_QUÉ HARÁS_. ¿Puedes copiar palabra por palabra el fragmento sobre el amor en las familias, empezando en "Como las balas, el" y terminando en "a su tabla."?

Como las balas, el amor en las familias tiene dos trayectorias: ascendente y descendente. La primera es la que te ve caminar, la que te guía; la otra, en cambio, es la que nos hace a nosotros querer hacer las cosas como nos hubiese gustado que las hubiesen hecho con nosotros o, en caso de tener la suerte que tuve, intentar estar a la misma altura que estuvieron mis padres con mis hermanos y conmigo a la hora de enseñarnos un poco de qué iba la cosa. De momento solo conozco una de las dos, y es a la que me aferro como un náufrago a su tabla.
Todo esto me vino el otro día cuando Javier Zulueta, matador de toros, le brindó el toro de su alternativa a su padre en Sevilla, el coso que les vio crecer. Cuando uno revisiona las imágenes, observa en ellas a un hombre vestido de luces hablar con el alguacilillo de la plaza en medio del ruedo, pero hay algo más. Aquel hombre realmente no es más que un niño, un chaval de veinte años con lágrimas en sus ojos cumpliendo un sueño y diciéndole a su padre que quiere que esté orgulloso de él. Y seguramente Javier no lo sepa, pero el mayor acto de valentía que hizo ayer no fue matar sus dos toros, sino ser capaz de hablar de tú a tú con su padre.

_REGISTROS MOSTRADOS_.
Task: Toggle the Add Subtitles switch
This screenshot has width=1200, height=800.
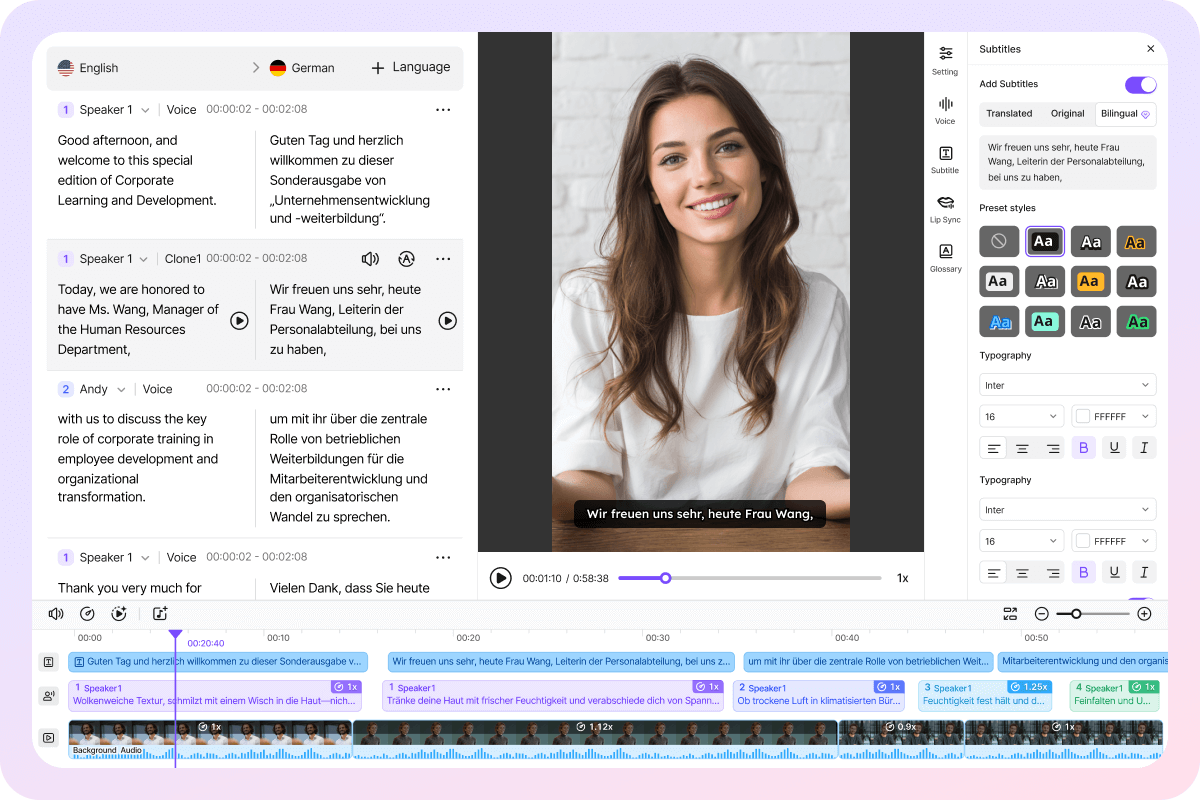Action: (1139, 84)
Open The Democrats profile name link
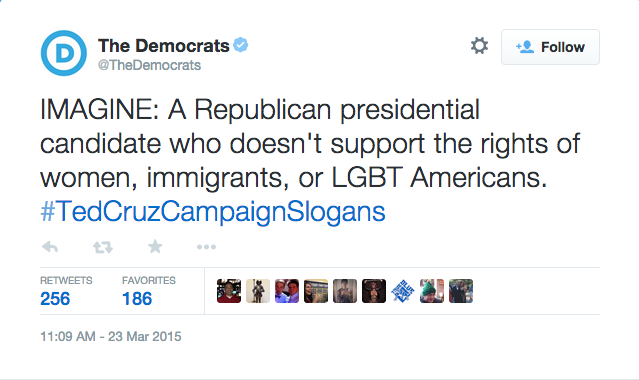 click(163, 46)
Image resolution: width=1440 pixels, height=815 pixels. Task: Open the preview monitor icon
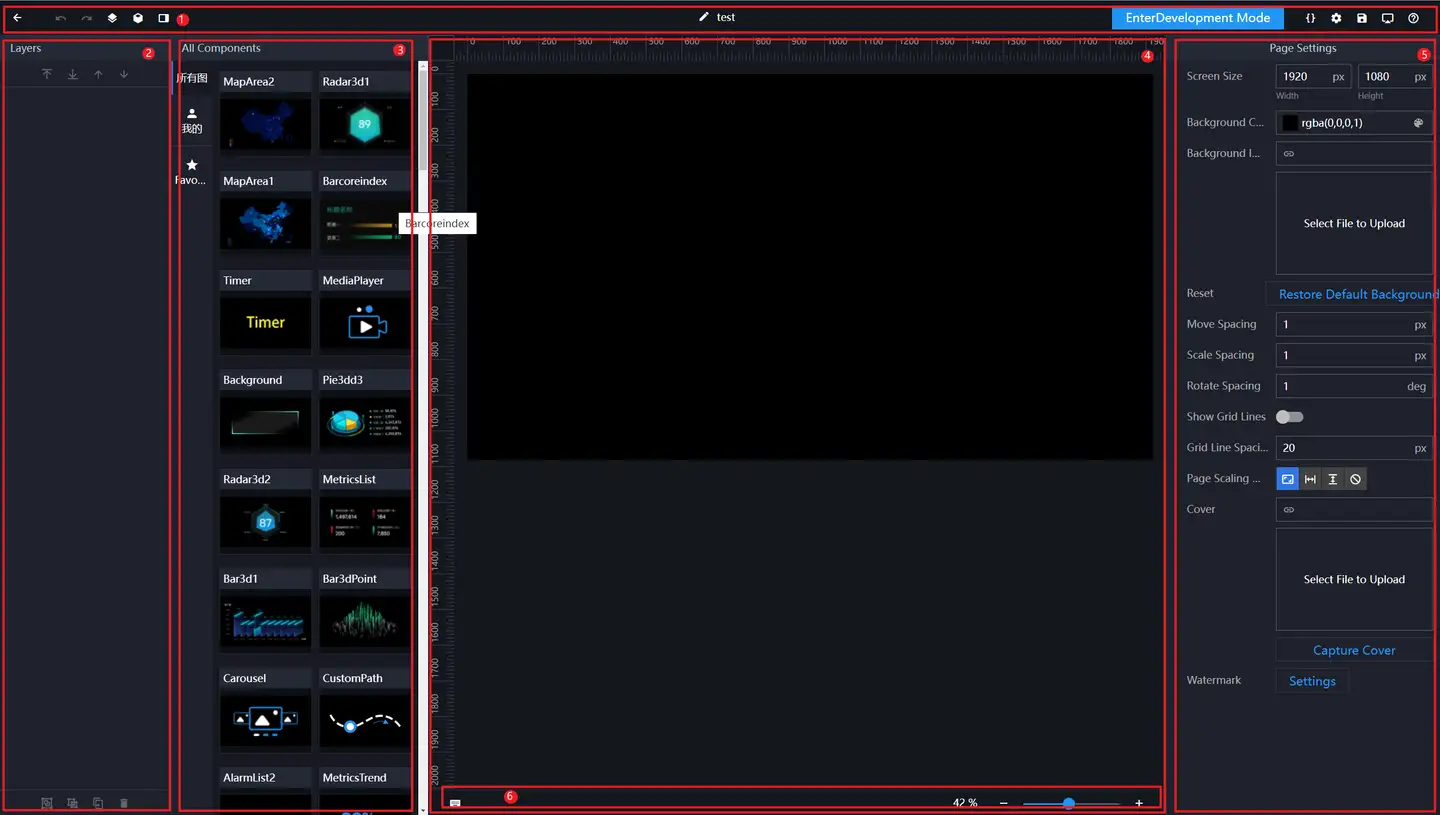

* * *

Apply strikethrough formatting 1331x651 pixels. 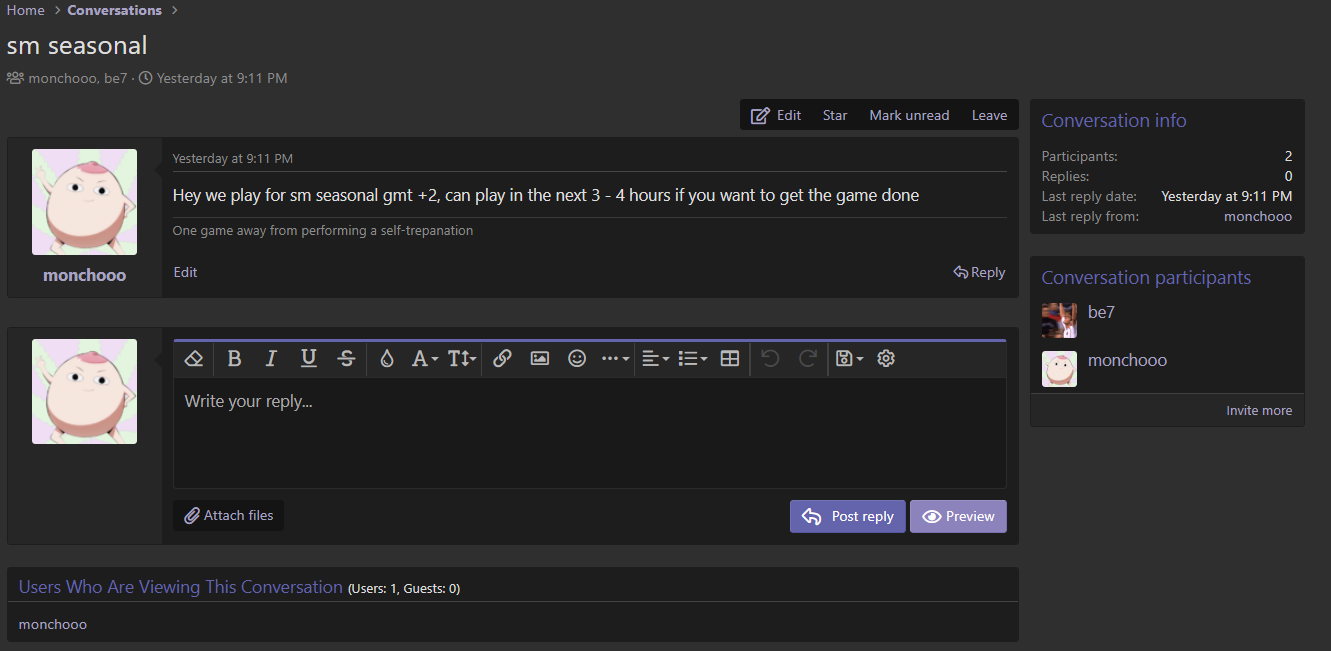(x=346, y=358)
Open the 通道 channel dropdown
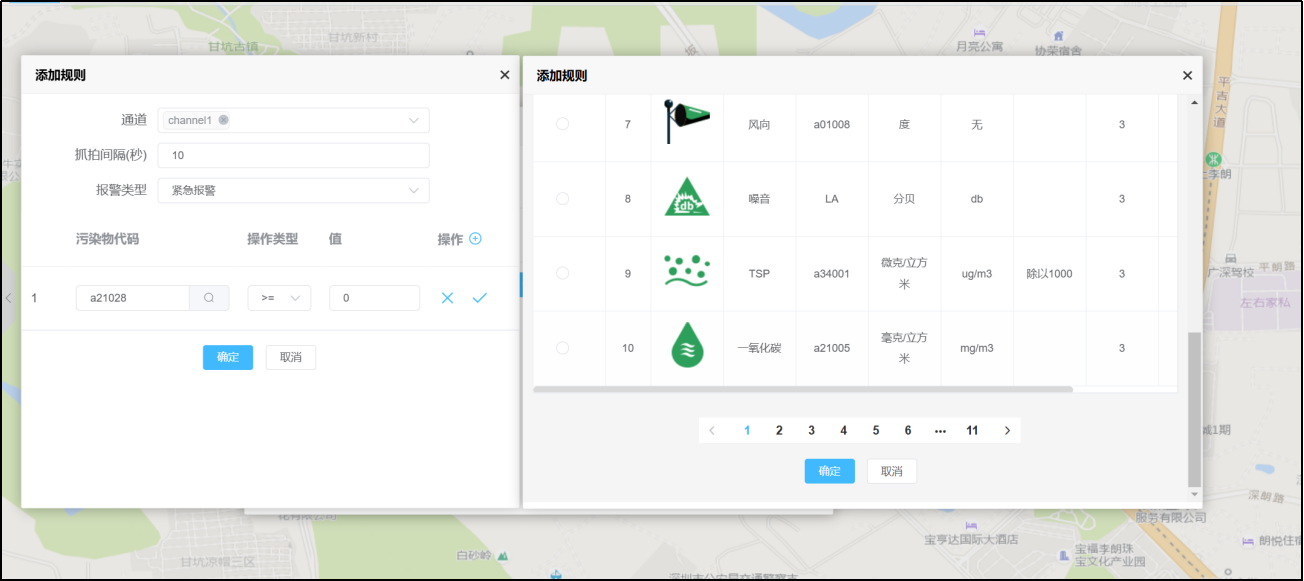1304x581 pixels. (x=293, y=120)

_RESULTADO_.
Como las balas, el amor en las familias tiene dos trayectorias: ascendente y descendente. La primera es la que te ve caminar, la que te guía; la otra, en cambio, es la que nos hace a nosotros querer hacer las cosas como nos hubiese gustado que las hubiesen hecho con nosotros o, en caso de tener la suerte que tuve, intentar estar a la misma altura que estuvieron mis padres con mis hermanos y conmigo a la hora de enseñarnos un poco de qué iba la cosa. De momento solo conozco una de las dos, y es a la que me aferro como un náufrago a su tabla.